Brief regering : Vrachtwagenheffing
31 305 Mobiliteitsbeleid
Nr. 327
BRIEF VAN DE MINISTER VAN INFRASTRUCTUUR EN WATERSTAAT
Aan de Voorzitter van de Tweede Kamer der Staten-Generaal
Den Haag, 19 april 2021
Bij brief van 29 juni 2020 (Kamerstuk 31 305, nr. 314) heb ik u geïnformeerd over een aantal onderzoeken en de stand van zaken met betrekking
tot de Vrachtwagenheffing.
Zoals in deze brief aangekondigd, stuur ik uw Kamer de uitkomst van twee aanvullende
onderzoeken. Het betreft twee rapporten over de te verwachten effecten van de maatregelen
voor verbetering van de logistieke efficiëntie en over de verkenning naar dynamisch
laden van elektrische vrachtwagens door middel van zogeheten Electric Road Systems.
Beide onderzoeken zijn uitgevoerd in het kader van de «terugsluis»: het inzetten van
de netto-opbrengsten van de Vrachtwagenheffing voor verduurzaming en innovatie van
de vervoerssector. Tevens informeer ik uw Kamer over het vervolg van de Vrachtwagenheffing.
Onderzoek effecten van maatregelen voor logistieke efficiëntie
In het onderzoek naar de effecten van de Vrachtwagenheffing op verkeersveiligheid
dat eerder aan uw Kamer is gezonden, is een theoretische toename van maximaal twee
verkeersdoden berekend door de SWOV. Dit heeft te maken met het mogelijke uitwijkgedrag
van vrachtwagenchauffeurs naar wegen waar geen vrachtwagenheffing geldt. Omdat ik
het essentieel vind om te voorkomen dat deze toename zich daadwerkelijk voordoet,
heb ik zoals in voorgenoemde brief aangekondigd, onderzoek laten doen naar de verwachte
effecten van de maatregelen voor verbetering van de logistieke efficiëntie (Bijlage
1)1. Een toename van de logistieke efficiëntie heeft een reductie van het vrachtvervoer
over de weg als gevolg, wat positieve effecten heeft op de verkeersveiligheid en bijdraagt
aan vermindering van emissies en congestie. Zoals in de brief van juni 2020 gemeld,
heeft de SWOV berekend dat een kilometerreductie van vrachtwagens ter grootte van
circa 2,5% nodig is om het berekende effect op de verkeersveiligheid van de Vrachtwagenheffing
te neutraliseren. Op basis van het onderzoek naar logistieke efficiëntie kan geconcludeerd
worden dat deze reductie gerealiseerd kan worden door de voorgestelde terugsluismaatregelen
op het gebied van de logistieke efficiëntie.

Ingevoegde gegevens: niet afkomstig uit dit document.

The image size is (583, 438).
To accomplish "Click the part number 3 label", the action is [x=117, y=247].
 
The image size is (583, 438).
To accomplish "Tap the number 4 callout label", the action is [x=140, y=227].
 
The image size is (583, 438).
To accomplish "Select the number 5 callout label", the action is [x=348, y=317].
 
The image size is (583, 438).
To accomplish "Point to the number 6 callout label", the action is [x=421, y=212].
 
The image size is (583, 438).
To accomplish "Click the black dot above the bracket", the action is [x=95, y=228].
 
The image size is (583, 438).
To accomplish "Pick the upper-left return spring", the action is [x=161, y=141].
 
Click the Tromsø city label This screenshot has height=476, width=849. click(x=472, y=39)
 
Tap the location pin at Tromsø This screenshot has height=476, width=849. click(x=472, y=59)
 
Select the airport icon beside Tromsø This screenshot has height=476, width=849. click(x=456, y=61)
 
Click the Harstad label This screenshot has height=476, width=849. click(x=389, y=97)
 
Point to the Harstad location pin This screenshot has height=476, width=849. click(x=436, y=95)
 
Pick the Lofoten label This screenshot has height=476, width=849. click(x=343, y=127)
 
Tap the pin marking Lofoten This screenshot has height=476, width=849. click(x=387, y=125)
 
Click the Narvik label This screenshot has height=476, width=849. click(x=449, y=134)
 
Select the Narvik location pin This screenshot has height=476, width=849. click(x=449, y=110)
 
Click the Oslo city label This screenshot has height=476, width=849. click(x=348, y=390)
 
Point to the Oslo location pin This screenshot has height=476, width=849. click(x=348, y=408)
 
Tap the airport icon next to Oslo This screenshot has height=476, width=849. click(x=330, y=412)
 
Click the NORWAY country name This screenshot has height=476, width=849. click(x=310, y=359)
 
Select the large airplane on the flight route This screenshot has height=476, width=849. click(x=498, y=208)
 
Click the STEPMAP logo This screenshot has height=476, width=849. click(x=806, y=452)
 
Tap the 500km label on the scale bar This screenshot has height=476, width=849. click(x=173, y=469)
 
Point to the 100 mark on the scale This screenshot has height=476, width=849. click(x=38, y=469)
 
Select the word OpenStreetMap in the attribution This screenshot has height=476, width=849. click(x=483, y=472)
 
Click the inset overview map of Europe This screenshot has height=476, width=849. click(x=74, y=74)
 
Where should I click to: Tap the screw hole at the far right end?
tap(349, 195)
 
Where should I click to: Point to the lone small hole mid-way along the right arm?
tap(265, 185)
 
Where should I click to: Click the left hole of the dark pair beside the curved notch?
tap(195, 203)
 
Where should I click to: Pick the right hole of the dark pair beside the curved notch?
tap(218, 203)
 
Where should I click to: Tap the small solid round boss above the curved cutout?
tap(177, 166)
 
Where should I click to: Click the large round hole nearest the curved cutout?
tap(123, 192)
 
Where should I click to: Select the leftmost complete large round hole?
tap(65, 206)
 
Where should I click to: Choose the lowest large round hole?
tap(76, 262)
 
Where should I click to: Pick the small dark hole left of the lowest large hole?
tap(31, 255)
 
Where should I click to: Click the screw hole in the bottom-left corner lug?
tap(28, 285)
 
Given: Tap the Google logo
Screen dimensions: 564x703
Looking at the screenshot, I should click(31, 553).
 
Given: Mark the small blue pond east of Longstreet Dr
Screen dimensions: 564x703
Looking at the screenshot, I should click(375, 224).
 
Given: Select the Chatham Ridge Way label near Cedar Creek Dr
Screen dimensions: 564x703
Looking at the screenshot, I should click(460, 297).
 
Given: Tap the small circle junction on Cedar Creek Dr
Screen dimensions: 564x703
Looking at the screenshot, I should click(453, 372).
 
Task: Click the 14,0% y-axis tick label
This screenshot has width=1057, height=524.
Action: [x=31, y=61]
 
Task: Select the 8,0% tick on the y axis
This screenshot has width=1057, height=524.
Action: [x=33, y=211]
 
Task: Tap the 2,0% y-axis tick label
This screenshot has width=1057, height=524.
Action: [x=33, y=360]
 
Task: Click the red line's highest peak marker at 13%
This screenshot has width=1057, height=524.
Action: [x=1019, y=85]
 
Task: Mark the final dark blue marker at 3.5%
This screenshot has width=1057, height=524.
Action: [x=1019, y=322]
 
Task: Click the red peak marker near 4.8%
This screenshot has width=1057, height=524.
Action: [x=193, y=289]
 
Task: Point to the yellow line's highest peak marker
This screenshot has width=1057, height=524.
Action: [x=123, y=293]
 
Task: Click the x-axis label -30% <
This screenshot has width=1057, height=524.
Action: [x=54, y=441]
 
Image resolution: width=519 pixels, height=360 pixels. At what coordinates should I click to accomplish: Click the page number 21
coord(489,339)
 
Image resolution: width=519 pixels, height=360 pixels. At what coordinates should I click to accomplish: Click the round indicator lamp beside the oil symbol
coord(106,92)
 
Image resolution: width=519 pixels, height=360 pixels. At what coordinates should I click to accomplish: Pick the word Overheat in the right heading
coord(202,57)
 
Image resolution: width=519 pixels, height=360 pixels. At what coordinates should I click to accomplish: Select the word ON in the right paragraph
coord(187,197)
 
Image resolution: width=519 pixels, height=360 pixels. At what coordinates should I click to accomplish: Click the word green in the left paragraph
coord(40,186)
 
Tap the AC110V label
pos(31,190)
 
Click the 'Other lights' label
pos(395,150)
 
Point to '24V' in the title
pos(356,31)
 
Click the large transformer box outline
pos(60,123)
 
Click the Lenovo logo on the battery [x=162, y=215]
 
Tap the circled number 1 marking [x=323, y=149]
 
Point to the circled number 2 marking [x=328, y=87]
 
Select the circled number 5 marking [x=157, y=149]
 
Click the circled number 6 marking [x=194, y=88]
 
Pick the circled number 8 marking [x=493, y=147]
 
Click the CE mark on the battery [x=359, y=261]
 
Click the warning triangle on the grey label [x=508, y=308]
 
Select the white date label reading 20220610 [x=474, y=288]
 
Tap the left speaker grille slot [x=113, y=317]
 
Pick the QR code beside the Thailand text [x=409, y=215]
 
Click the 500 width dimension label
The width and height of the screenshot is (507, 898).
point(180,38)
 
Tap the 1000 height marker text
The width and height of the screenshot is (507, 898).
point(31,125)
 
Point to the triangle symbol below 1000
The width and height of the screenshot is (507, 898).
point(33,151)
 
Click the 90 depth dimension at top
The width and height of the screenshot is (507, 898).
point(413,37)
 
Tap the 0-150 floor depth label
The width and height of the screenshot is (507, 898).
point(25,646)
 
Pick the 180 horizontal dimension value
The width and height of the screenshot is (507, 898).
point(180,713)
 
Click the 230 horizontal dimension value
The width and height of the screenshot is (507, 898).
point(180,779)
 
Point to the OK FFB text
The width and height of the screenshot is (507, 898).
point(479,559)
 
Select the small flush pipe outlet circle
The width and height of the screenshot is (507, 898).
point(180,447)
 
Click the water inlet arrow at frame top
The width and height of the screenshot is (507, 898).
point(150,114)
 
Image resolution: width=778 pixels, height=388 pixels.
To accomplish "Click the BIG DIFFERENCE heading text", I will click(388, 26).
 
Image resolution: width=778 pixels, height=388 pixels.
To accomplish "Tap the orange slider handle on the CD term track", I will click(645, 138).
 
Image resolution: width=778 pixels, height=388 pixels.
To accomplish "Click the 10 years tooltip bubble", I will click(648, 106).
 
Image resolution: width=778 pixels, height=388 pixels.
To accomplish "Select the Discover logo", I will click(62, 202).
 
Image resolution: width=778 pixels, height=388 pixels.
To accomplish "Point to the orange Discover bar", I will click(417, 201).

Verkenning Electric Road Systems
In het kader van de transitie naar duurzaam wegtransport is een verkenning uitgevoerd
naar dynamisch laden van elektrische vrachtwagens door middel van zogeheten Electric
Road Systems (ERS) (Bijlage 2)2. ERS is een verzamelnaam voor verschillende technologieën waarbij voertuigen tijdens
het rijden stroom kunnen afnemen vanuit de weginfrastructuur om elektrisch te kunnen
rijden en waarmee de batterijen van deze voertuigen kunnen worden opgeladen. In Duitsland
wordt de technologie momenteel al op kleine schaal in de praktijk beproefd. Er is
onderzocht in hoeverre toepassing van ERS binnen het wegvervoer voor de Nederlandse
situatie een aantrekkelijke optie is om bij te dragen aan het halen van de klimaatdoelstellingen.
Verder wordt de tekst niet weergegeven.